Há uma leitura mais radical, apresentada por duas teólogas feministas, entre outras: Riane Eisler (Sacred Pleasure, Sex Myth and the Politics of the Body,1995) e Françoise Gange (Les dieux menteurs 1997) que aqui resumo. Estas autoras partem do dado histórico de que houve uma era matriarcal anterior à patriarcal. Segundo elas, o relato do pecado original seria introduzido no interesse do patriarcado como uma peça de culpabilização das mulheres para arrebatar-lhes o poder e consolidar o domínio do homem. Os ritos e os símbolos sagrados do matriarcado teriam sido diabolizados e retroprojetados às origens na forma de um relato primordial, com a intenção de apagar totalmente os traços do relato feminino anterior. O atual relato do pecado original coloca em xeque os quatro símbolos fundamentais do matriarcado.

O primeiro símbolo atacado é a mulher em si que na cultura matriarcal representava o sexo sagrado, gerador de vida. Como tal ela simbolizava a Grande-Mãe. Agora é feita a grande sedutora.

No segundo, desconstrói-se o símbolo da serpente que representava a sabedoria divina que se renovava sempre como se renova a pele da serpente.

No terceiro, desfigura-se a árvore da vida, tida como um dos símbolos principais da vida, gestada pelas mulheres, agora colocada sob o interdito: “não comais nem toqueis de seu fruto” (3,3).

No quarto, se distorce o caráter simbólico da sexualidade, tida como sagrada, pois permitia o acesso ao êxtase e ao conhecimento místico, representada pela relação homem-mulher.

Ora, o que faz o atual relato do pecado original? Inverte totalmente o sentido profundo e verdadeiro desses símbolos. Desacraliza-os, diaboliza-os e transforma o que era bênção em maldição.

A mulher é eternamente maldita, feita um ser inferior, sedutora do homem que “a dominará” (Gen 3,16). O poder de dar a vida será realizado entre dores (Gn 3,16).

A serpente será maldita, feita inimigo fidagal da mulher que lhe ferirá a cabeça mas que será mordida no calcanhar (Gn 3,15).
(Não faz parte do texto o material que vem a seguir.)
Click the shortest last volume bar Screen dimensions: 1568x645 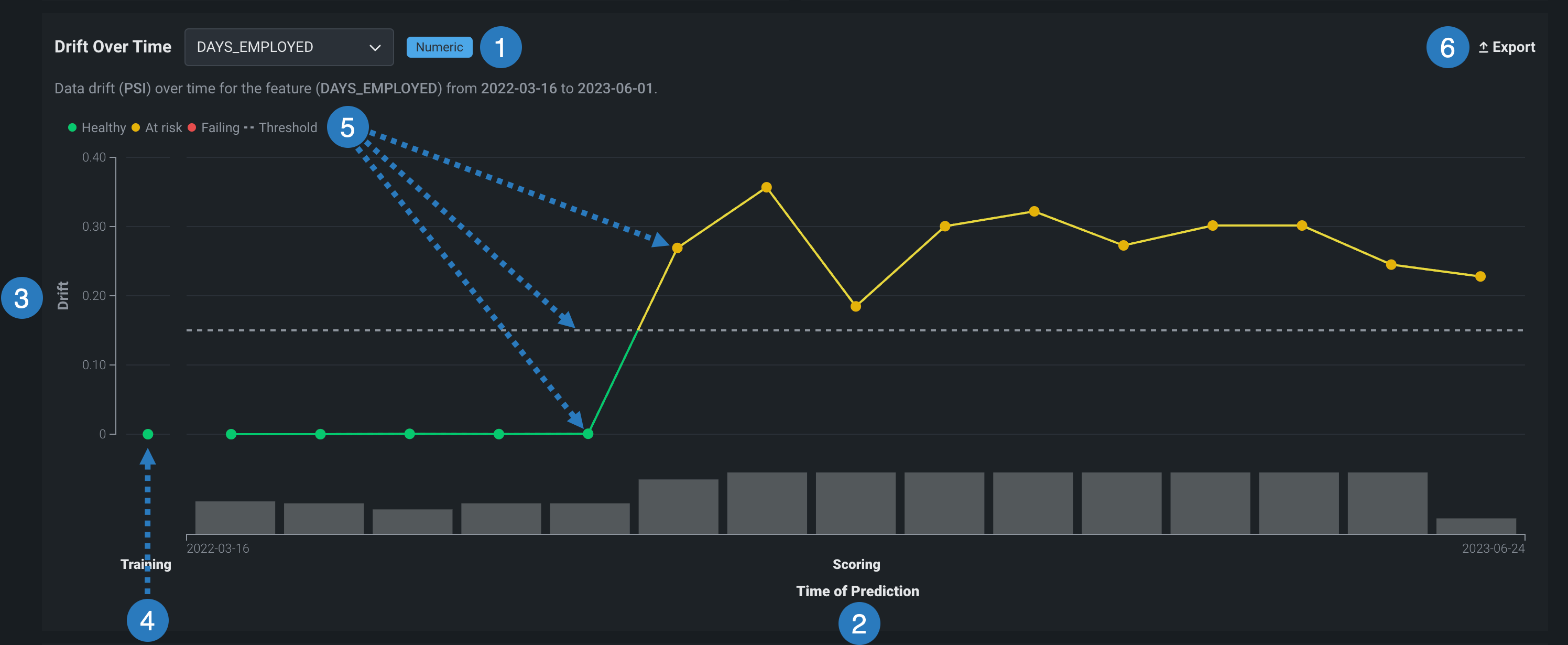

A árvore da vida e da sabedoria cai sob o signo do interdito. Antes, na cultura matriarcal, comer da árvore da vida era se imbuir de sabedoria. Agora comer dela significa perigo letal (Gn 3,3).

O laço sagrado entre o homem e a mulher é substituído pelo laço matrimonial, ocupando o homem o lugar de chefe e a mulher de dominada (Gn 3,16).

Aqui se operou uma desconstrução profunda do relato anterior, feminino e sacral. Hoje todos somos, bem ou mal, reféns do relato adâmico, antifeminista e culpabilizador como está no Gênesis.

Por que escrever sobre isso? É para reforçar o trabalho das teólogas feministas que nos apontam quão profundas são as raízes da dominação das mulheres. Ao resgatarem o relato mais arcaico, feminista, elas visam propor uma alternativa mais originária e positiva na qual apareça uma relação nova com a vida, com os gêneros, com o poder, com o sagrado e com a sexualidade.